● Exercise brief
Keep only the lines of the entries below that contain the word "Open", copying each one in full. Matching is case-sensitive.

● Entries pointing to text and elements

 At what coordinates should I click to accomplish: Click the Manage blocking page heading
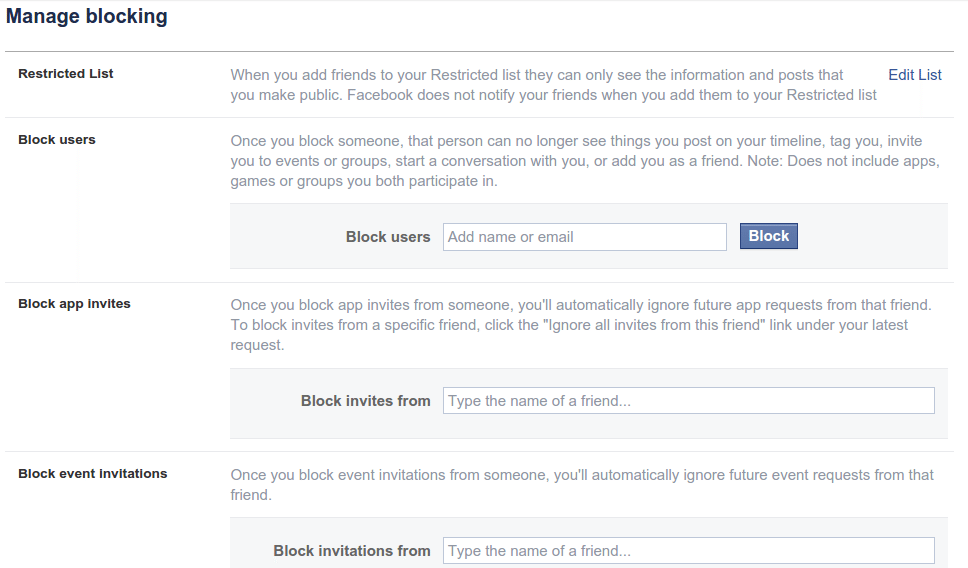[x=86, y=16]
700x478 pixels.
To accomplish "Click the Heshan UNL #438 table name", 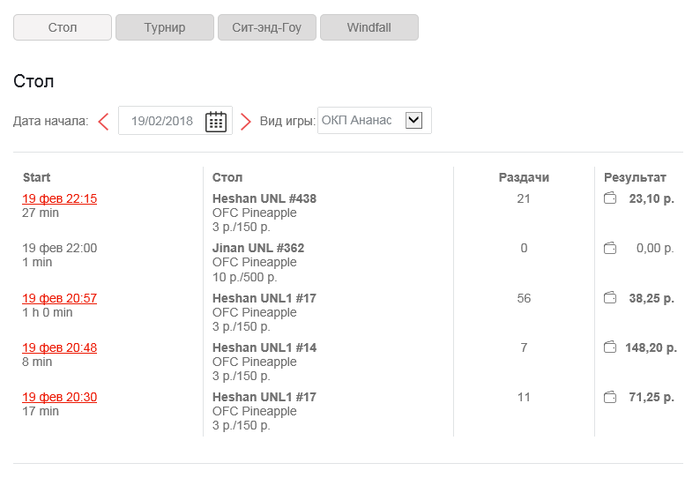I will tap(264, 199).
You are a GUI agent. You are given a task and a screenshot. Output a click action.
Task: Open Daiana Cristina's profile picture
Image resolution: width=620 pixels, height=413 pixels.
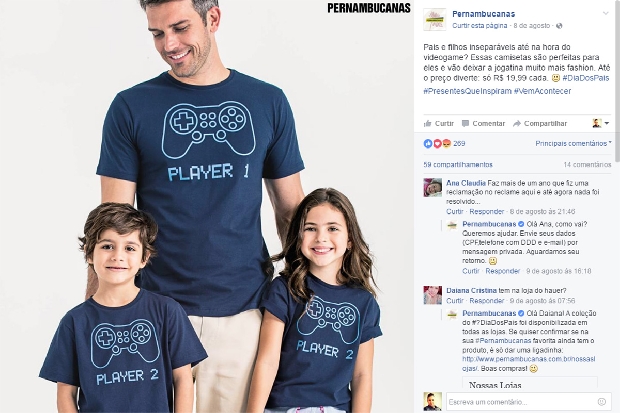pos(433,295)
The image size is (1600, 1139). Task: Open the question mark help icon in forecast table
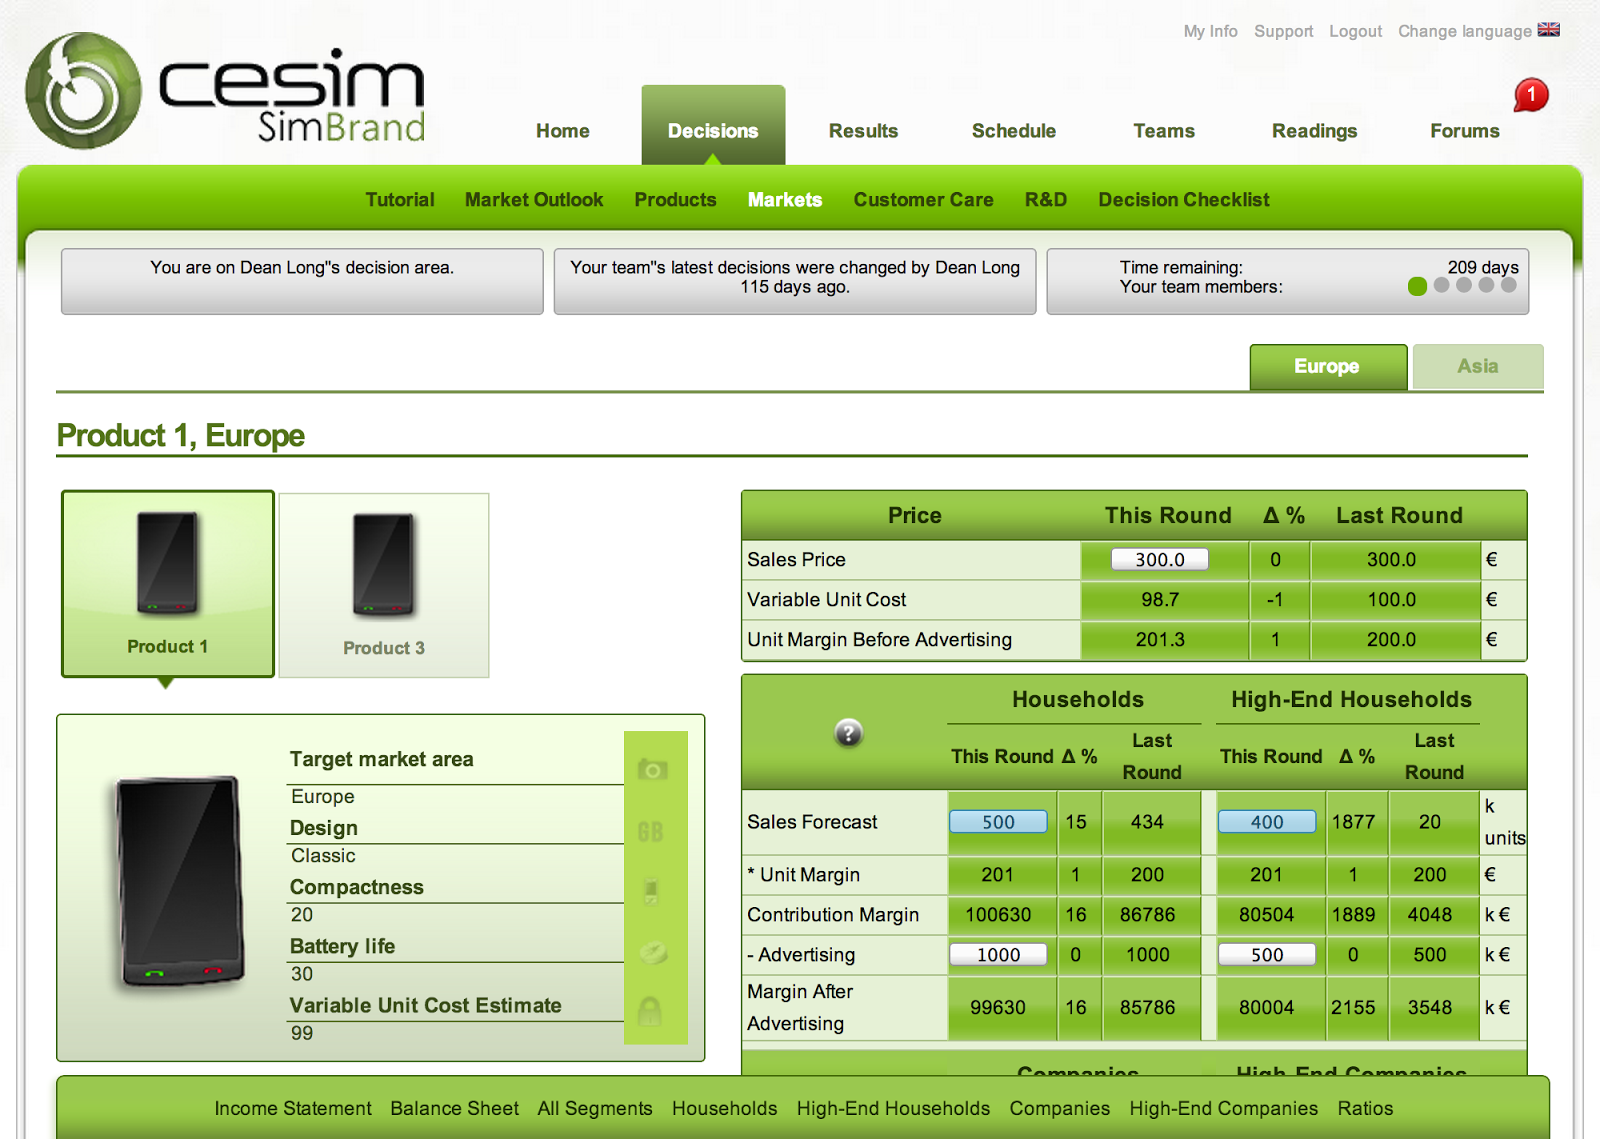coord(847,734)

● Full answer
Task: Open Daiana Cristina's profile picture
The image size is (1600, 1139). Task: Open the question mark help icon in forecast table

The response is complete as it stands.